(no subject)

Jan 26, 2004 21:37

my parents wanted to know where i have been for three weeks. i've been stuck in details and angry places, but i feel better. my brain isn't working to well right now due to just getting out of my anatomy physiology class that lasts three hours. i've been trying to learn cell biology (a prerequisite i don't have) and chemistry, which i haven't touched since high school 10th grade. my stats class starts tomorrow. it does dawn on me that it is too much, but there isn't much i can do about it. and anyway, i like the challenge. every once and a while it even penetrates my brain that i am in graduate school, sort of... prerequisites aside i will be in the thick of it next fall at my choice of schools. i didn't really expect that though. i am thrilled that BU nudged me toward applying to the doctoral program rather than the masters, but i want the OT licensure first, so that means MSOT first. i haven't heard from U of R yet.
i definately was 'courted' by BU and that made an impression on me :) i didn't expect it to that degree. i will wait to see who offers me the best financial aid package, and i expect considerable merit awards and hopefully research assistant positions. the director of OT at BU mentioned several faculty that might be interested in me... one doing research in Taiwan, and i want that trip to Asia, mainly China, badly.
i like Tufts location much more than BU's. and i still have a warm feeling toward Tufts more so than BU. but i'm not sure why anymore.

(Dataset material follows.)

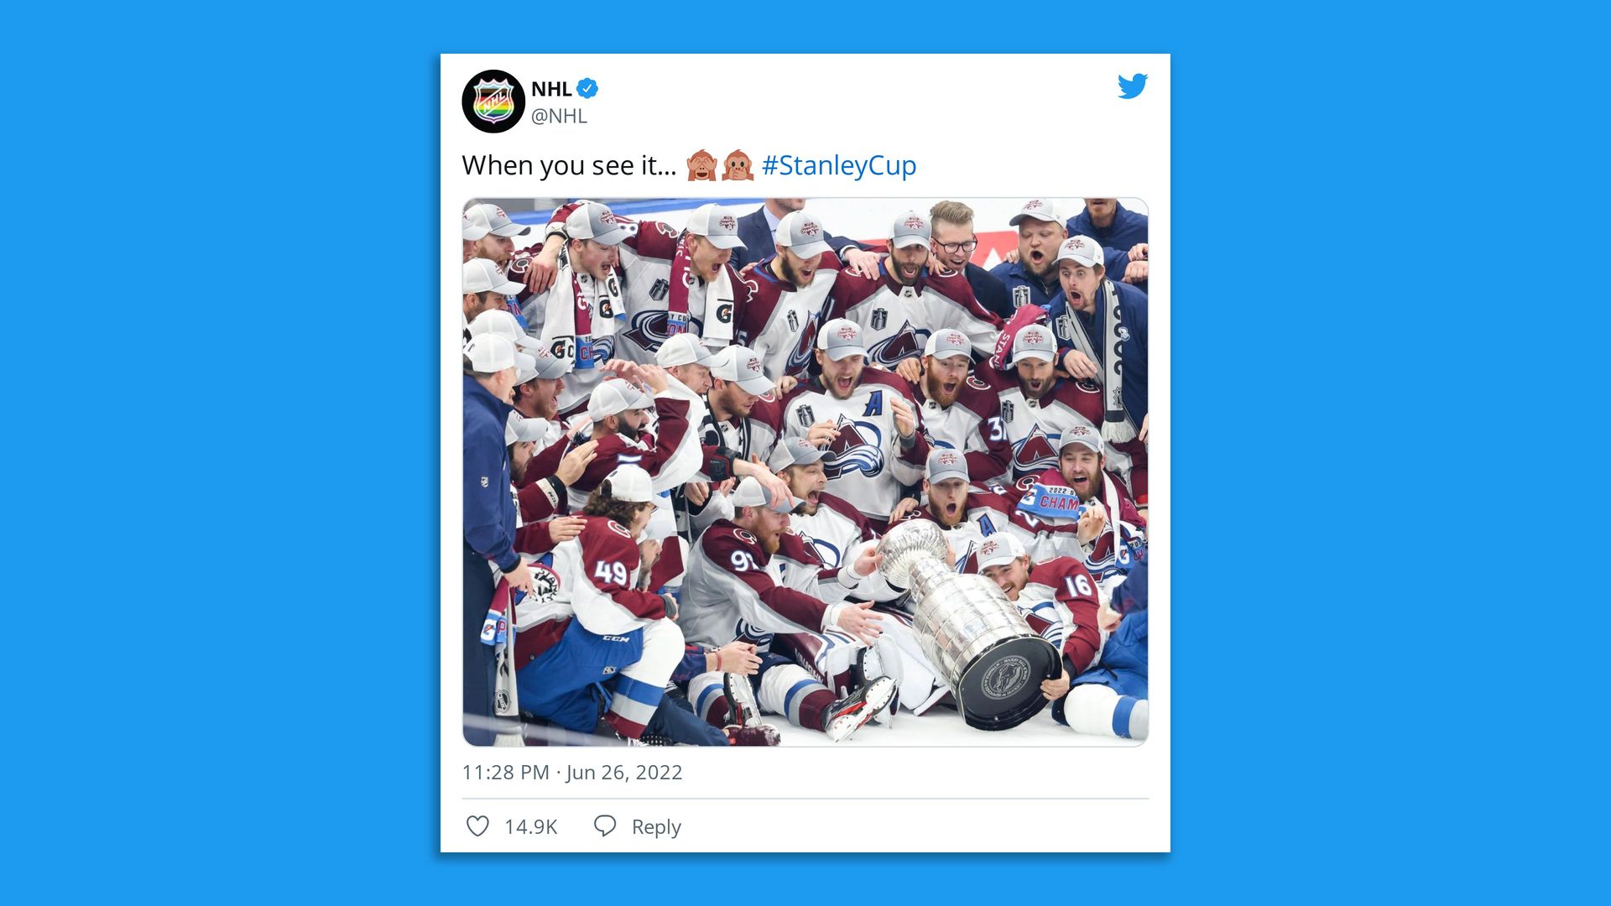The height and width of the screenshot is (906, 1611).
Task: Click the see-no-evil monkey emoji
Action: tap(701, 165)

otherwise, my ex-boyfriend of 3+ years is getting married, i found out from my housemate. he apparently is 'resigned' to getting married, not thrilled about it. i quote "Yes, I am getting married. I guess I can't get out of it this time." what a jerk. i didn't tell him to his face, yet, that he is a complete idiot and nasty human being. his big news came to the group on the heels of "i have big news, i bought a house." this man was my first really serious relationship... he treated me probably the same, but i left him. i hope she figures him out soon and dumps his ass.
instead of telling him off, which i still want to do, i tried the teacher approach. i mentioned how special and loved i feel in my relationship now, and that it is exciting to be moving forward together in life. he should be excited too about his marriage.
it may be too subtle for a jack ass however.

i went to the spa yesterday with my coworkers. i never had a facial before, but it was great! so was sitting in bath robes with the women and my boss while sipping tea and just talking from the heart. who gets the chance to see everybody you work with in a bath robes all at once... hilarious! my face feels so soft.
but since the massage i've been having a headache. it goes away and comes back. what did she do to me!!!

well, time to go to bed. sleep will help everything.